## Task:
Repeat precisely the line in which "Click the 控制台应用程序 console template icon" occurs and all lines that follow it in the entries below. Pictures must be omitted.

--- Excerpted records ---

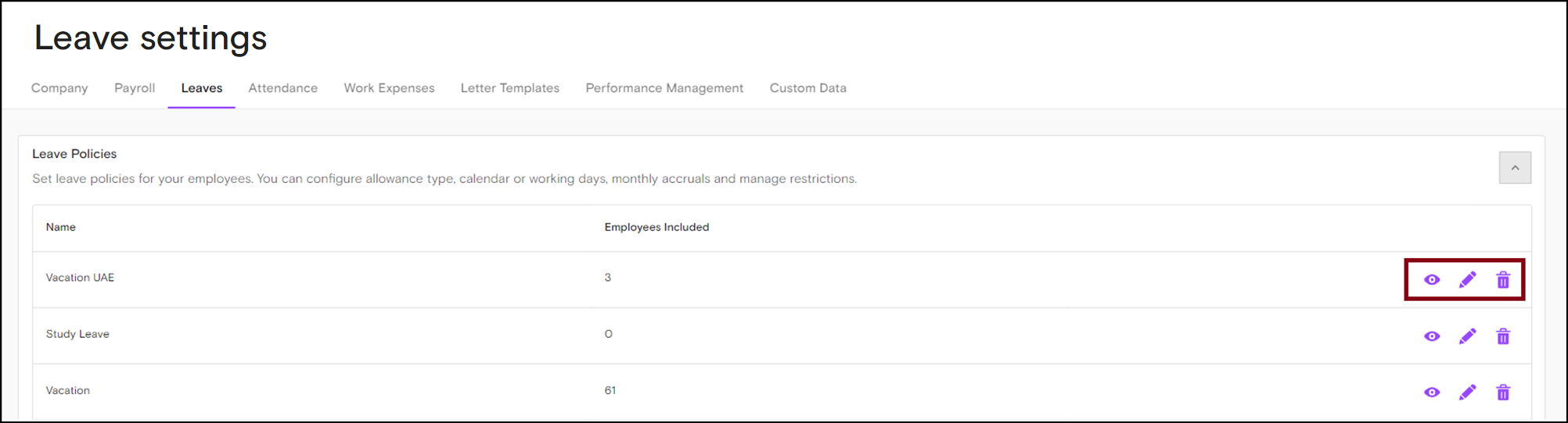Image resolution: width=1568 pixels, height=423 pixels.
Task: Switch to the Company tab
Action: click(x=59, y=88)
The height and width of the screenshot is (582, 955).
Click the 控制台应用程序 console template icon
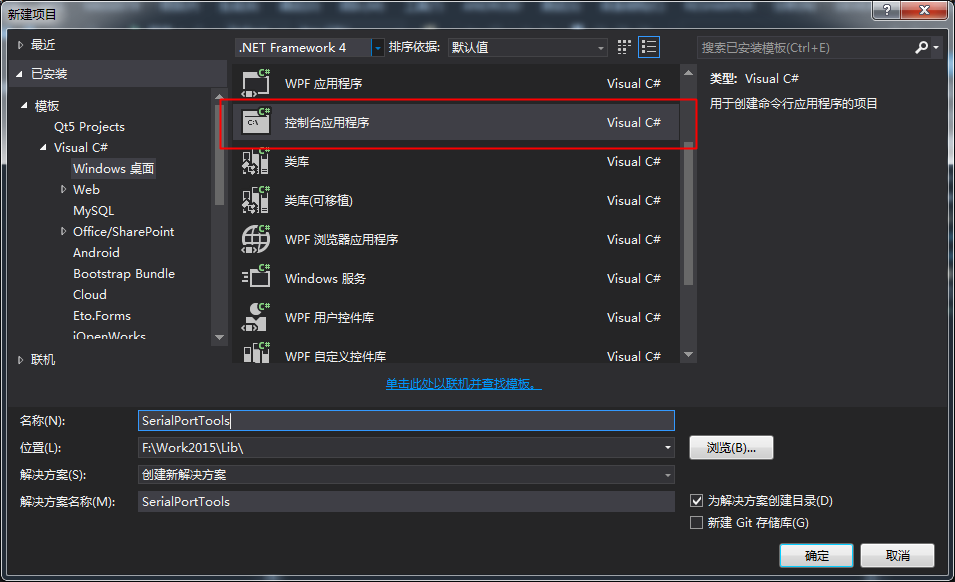point(256,122)
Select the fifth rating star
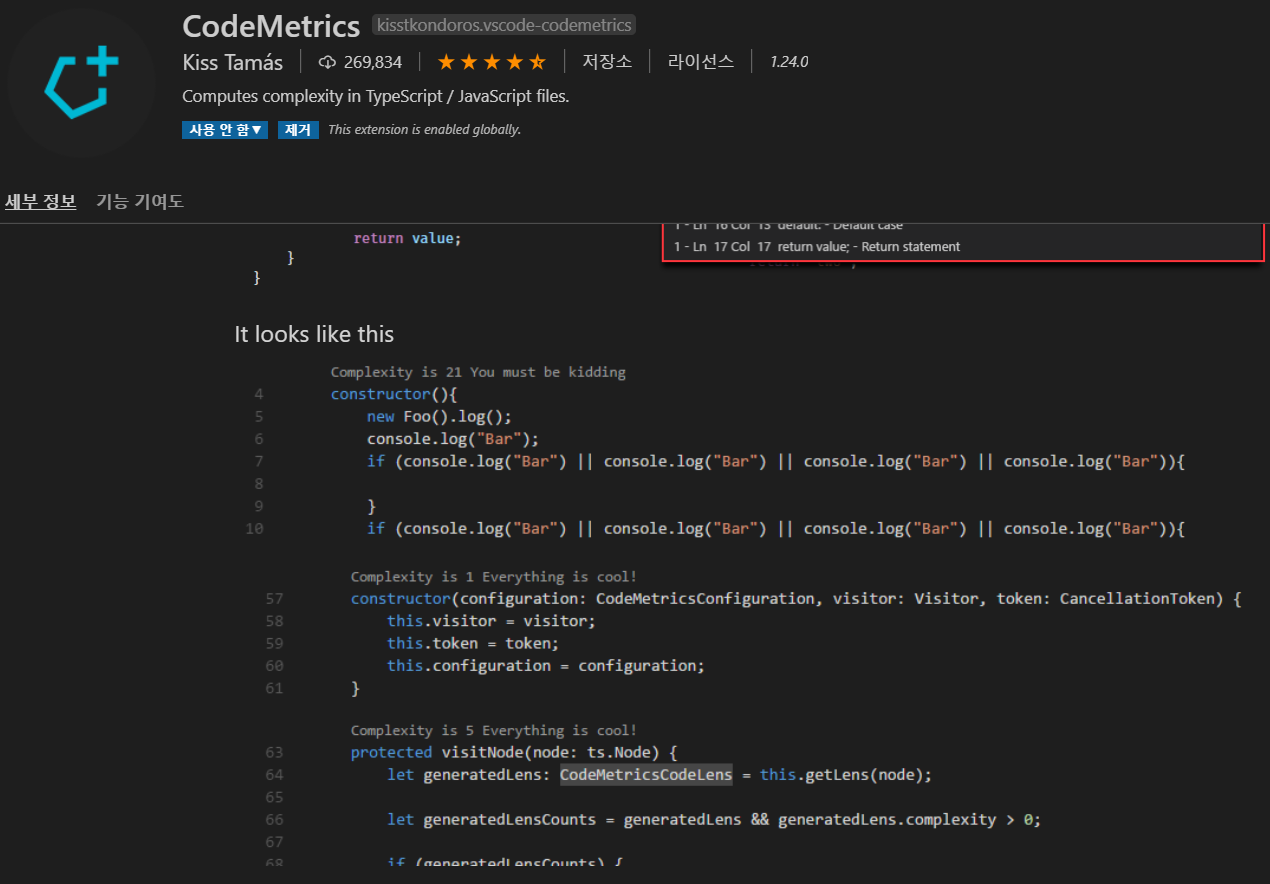Viewport: 1270px width, 884px height. point(538,61)
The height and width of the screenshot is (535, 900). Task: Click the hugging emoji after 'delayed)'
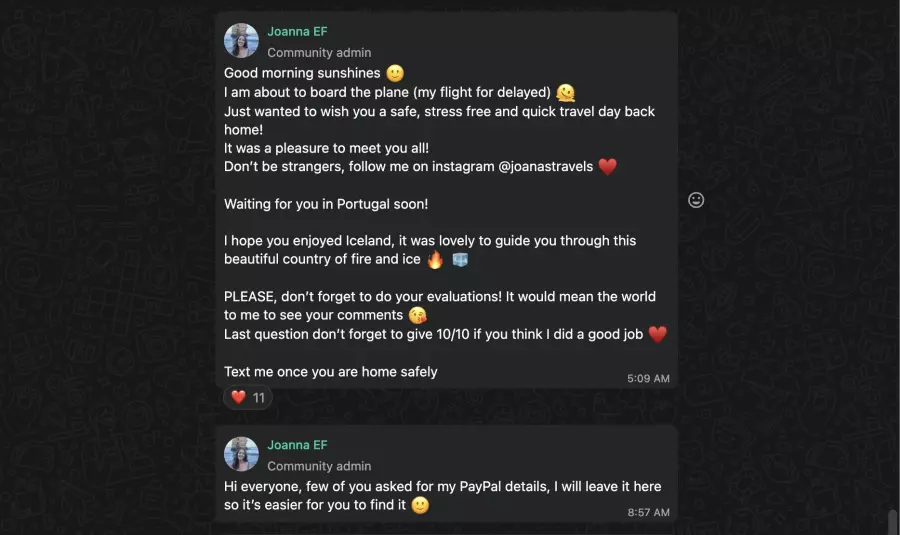[566, 93]
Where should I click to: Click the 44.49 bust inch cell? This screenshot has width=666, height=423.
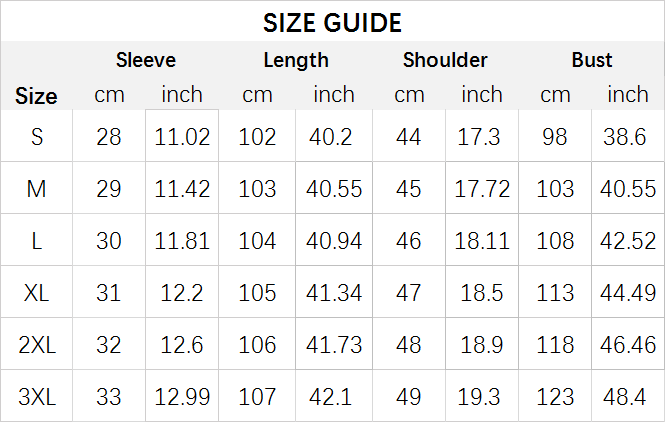628,293
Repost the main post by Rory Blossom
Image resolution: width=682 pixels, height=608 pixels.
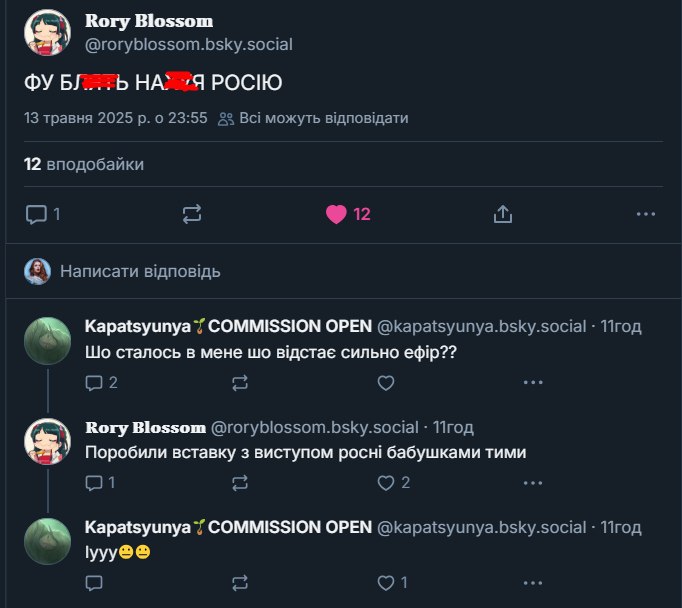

---

## Answer to this problem:
Click the 控制台应用程序 console template icon
point(256,122)
Select the fifth rating star
Viewport: 1270px width, 884px height. point(538,61)
The height and width of the screenshot is (535, 900). Task: Click the hugging emoji after 'delayed)'
[566, 93]
Where should I click to: Click the 44.49 bust inch cell? This screenshot has width=666, height=423.
628,293
Repost the main post by Rory Blossom
Image resolution: width=682 pixels, height=608 pixels.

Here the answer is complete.